Supreme Court Finds the Publisher and the State Liable for Personal Data Breach
In the textbook the publisher reprinted an online newspaper article about a sexual abuse case in which the plaintiff had been the victim and her father the perpetrator. Although the plaintiff’s name had not been disclosed in the article, her father’s full name had been revealed, together with the town of his residence, and the fact that the victim was his daughter. The courts considered several factors, namely that the father’s surname was not very common, that he had lived in a relatively small town and that the criminal case against him had been extensively publicised, before concluding that the reprint of the article amounted to the indirect identification of the plaintiff.
Considering the jurisprudence of the European Court of Human Rights (ECHR), the identity of victims must always be protected, even if the court case spurs considerable public interest. Hence, the Supreme court awarded the plaintiff 20.000,00 EUR in damages for the psychological suffering.

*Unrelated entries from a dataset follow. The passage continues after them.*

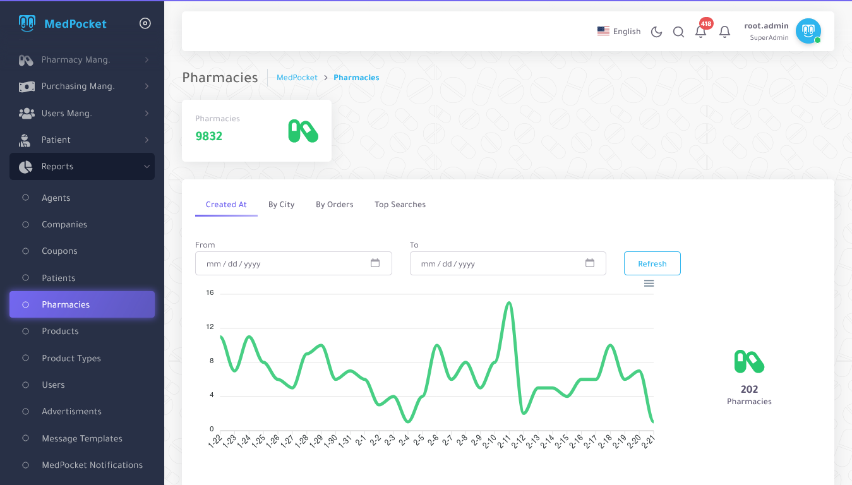The height and width of the screenshot is (485, 852).
Task: Click the calendar icon in To field
Action: click(x=590, y=263)
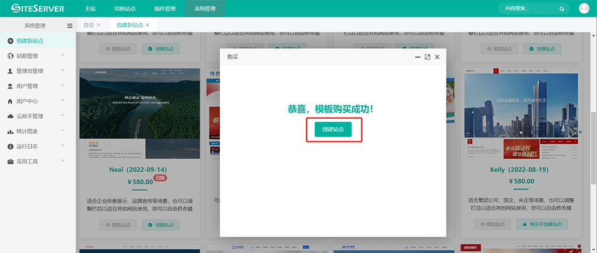Click 购买并创建站点 for Kelly template
The width and height of the screenshot is (597, 253).
pyautogui.click(x=543, y=224)
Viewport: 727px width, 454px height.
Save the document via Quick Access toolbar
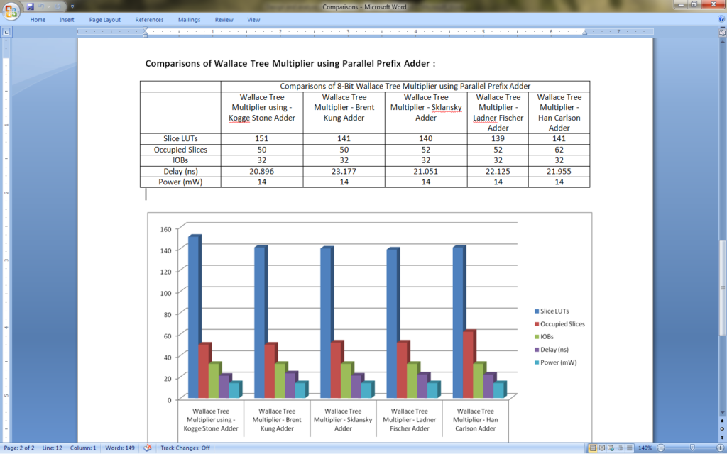[x=31, y=6]
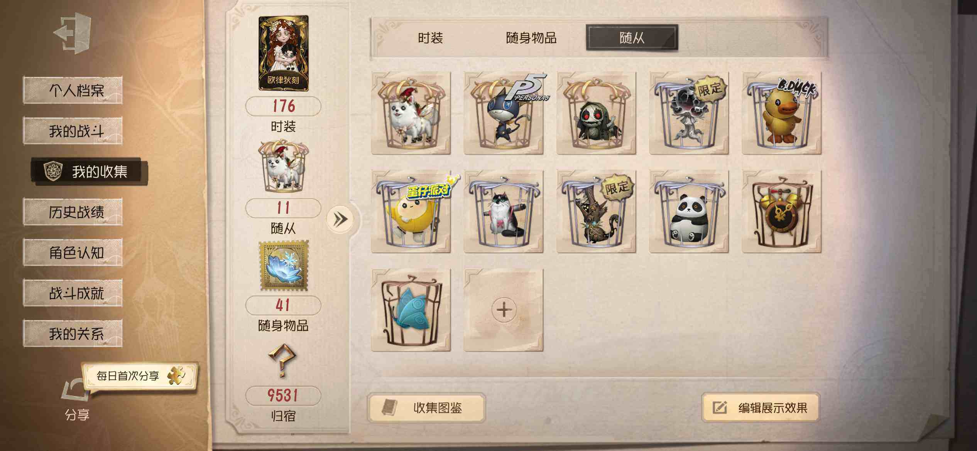Select the Persona 5 Morgana pet
The height and width of the screenshot is (451, 977).
tap(504, 113)

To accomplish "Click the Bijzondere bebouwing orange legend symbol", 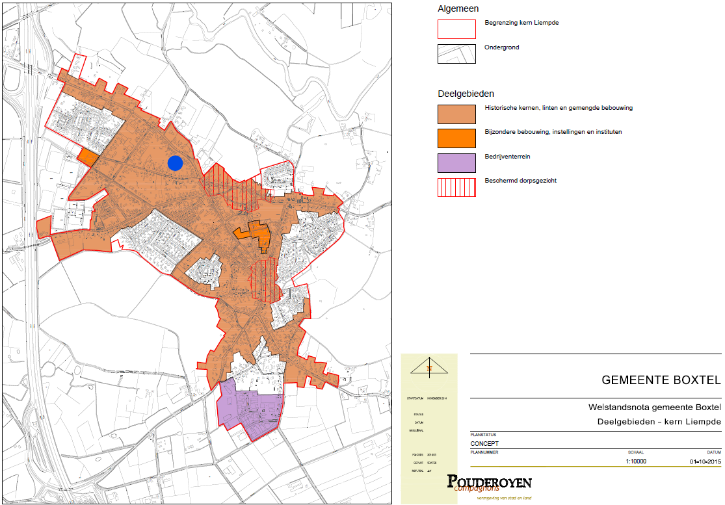I will click(x=456, y=138).

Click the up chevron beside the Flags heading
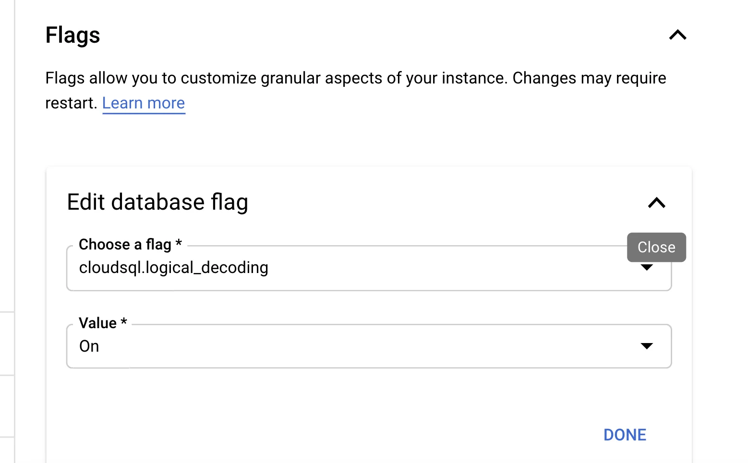pos(677,35)
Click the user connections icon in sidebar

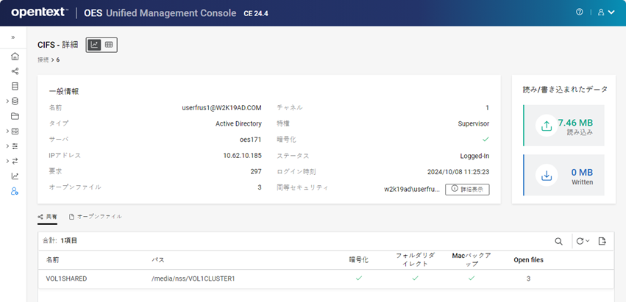pos(15,191)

The Supreme court pointed out that the fact the article is still accessible online (which in itself is a violation of law, however in no way related to the defendants) didn’t relieve the publisher of their duty to scrutinise the contents of the textbook before publication. It also found the state jointly liable, since one of its bodies (a Council established by a Government decree), in charge of approving the textbooks, overlooked the controversial content. The courts opined that both defendants should have been aware of the fact the plaintiff would be identified, and that, moreover, since she had been a minor at the time of abuse, she and her schoolmates would be using the textbook in question thereby compounding her psychological suffering.